В начале XX века проект партии власти провалился, но был реализован почти столетие спустя. В нем сплавились дореволюционная идея и советский политический опыт, в котором отчетливее всего проявилась властная логика, требовавшая монополизации социального пространства, редуцирования разнообразных социальных интересов к одному («общенародному») и присвоения себе права на его выражение. Российская партия власти – инструмент властной адаптации к новым социальным условиям. С помощью партии власть дает организацию политическому классу, а также подавляет возможности общественной самоорганизации, которая только и могла бы вызвать к жизни нормальные (с классической западной точки зрения) публичную политику, парламентаризм, партсистему.
Диссертант считает партию власти не узко партийной, но широкой многоцелевой задачей, предполагающей создание нового «социально-властного» организма и имеющей несколько измерений. Прежде всего, это способ упорядочивания нового политического пространства (по принципу подчинения публично-политического начала властно-бюрократическому), «деприватизации» медийной среды, навязывания определенных политических смыслов «массовому зрителю». Кроме того, это попытка создания привластной группы (или одной из «посредствующих властей»), с помощью которой власть будет управлять обществом. Она может принимать разные формы: так, сейчас очевидны попытки ее преобразования в партийную систему власти, что больше соответствует нынешнему состоянию социума. В работе доказывается, что через свою партию власть пытается реализовать идею «общественного договора», достичь базового социального консенсуса. Только не по поводу общества и личности, а по поводу и с позиций власти.
В заключении главы делаются следующие выводы: создание партии власти не было связано с обращением к актуальной политической традиции, использованием сохраненного и критически «проработанного» опыта. Напротив, это одна из забытых политических идей, смутный образ (из) прошлого, о котором современная власть не знает и, видимо, не хочет вспоминать. При этом, реализуя собственный проект, воспроизводит в основных чертах «находки» предшественников. Так проявляется специфика отношения русской власти к своему наследию: политические идеи и практики, отработав свое, отбрасываются, забываются, а затем, по мере надобности, изобретаются вновь.

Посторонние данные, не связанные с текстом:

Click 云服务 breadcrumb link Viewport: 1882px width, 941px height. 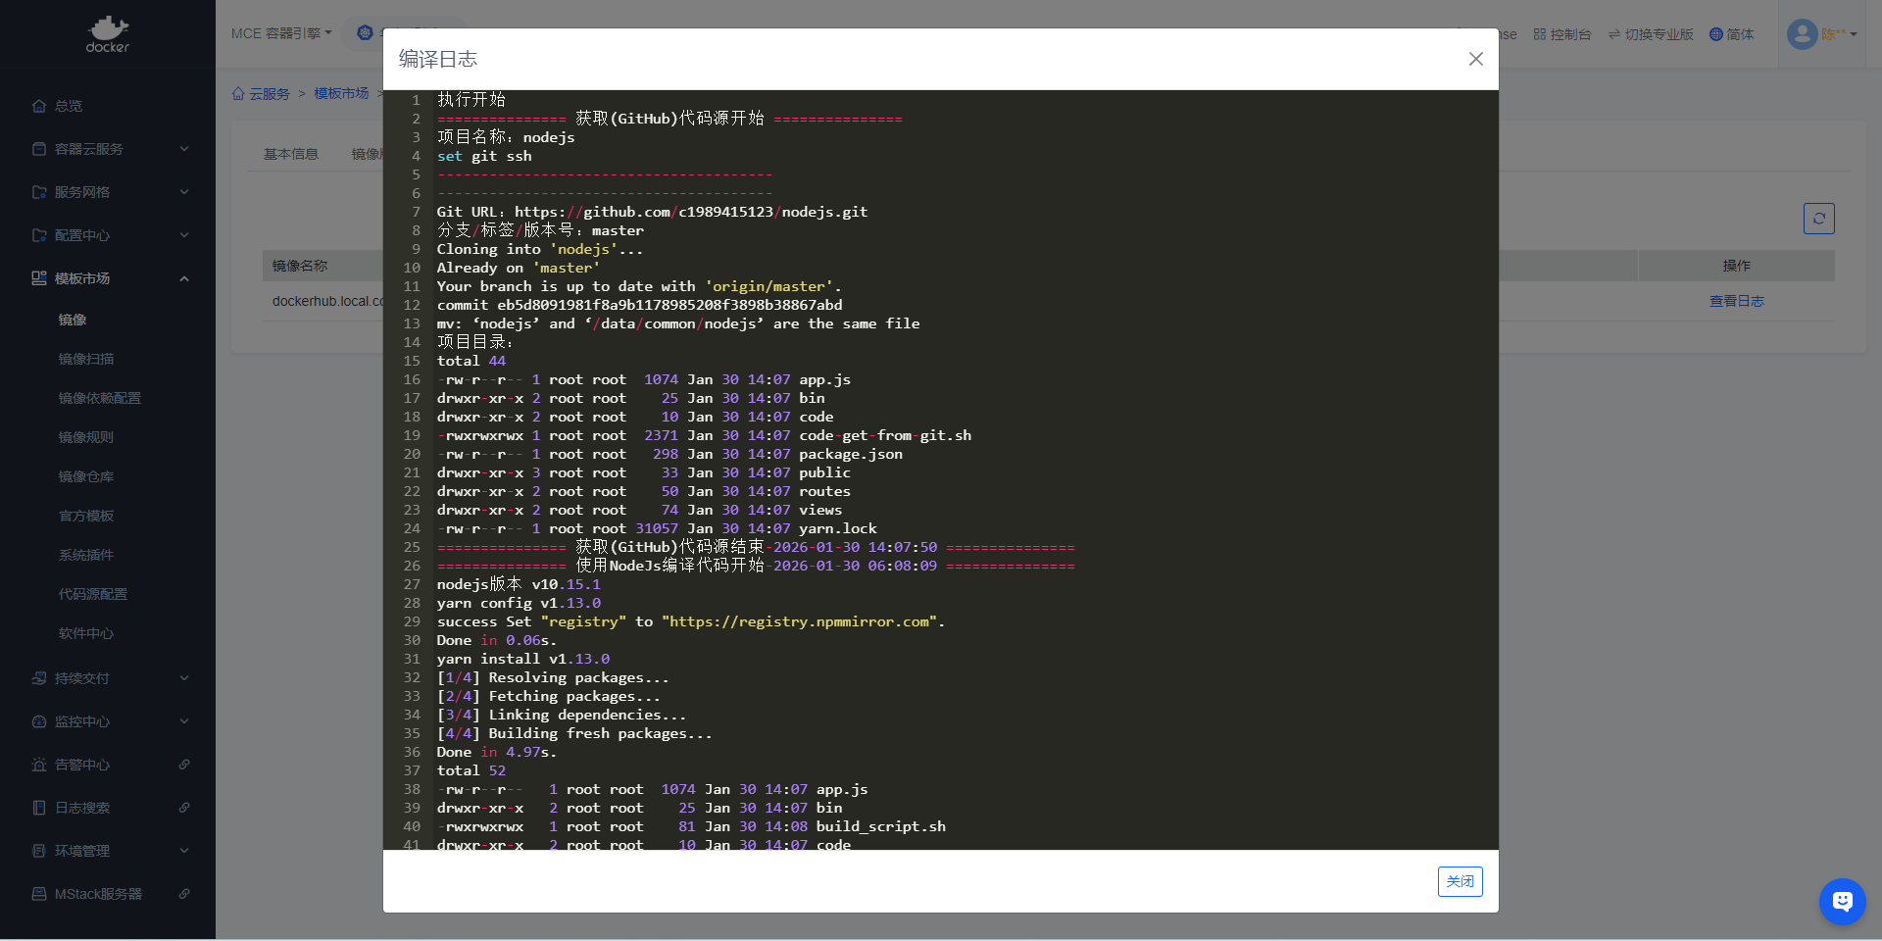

Воспроизводя традиционную логику политической преемственности в России, ориентирующую не на развитие через критическую саморефлексию, а на выживание, самосохранение, власть обрекает себя на хаотические, судорожные действия (по типу «вызов»–«реакция»), во многом повторяющие прежние, уже предпринимавшиеся в сходных условиях. Это демонстрируют как практики властной трансляции и легитимации, рассмотренные в ретроспективной проекции, так и история партии власти. В конечном счете, традиционный тип наследования (среди прочего) препятствует обновлению природы власти, преобразованию ее отношений с обществом.
В Заключении формулируются основные выводы диссертационного исследования.
* Под «земским» имеется в виду пространственное (территориальное), а не социальное (гражданское) начало.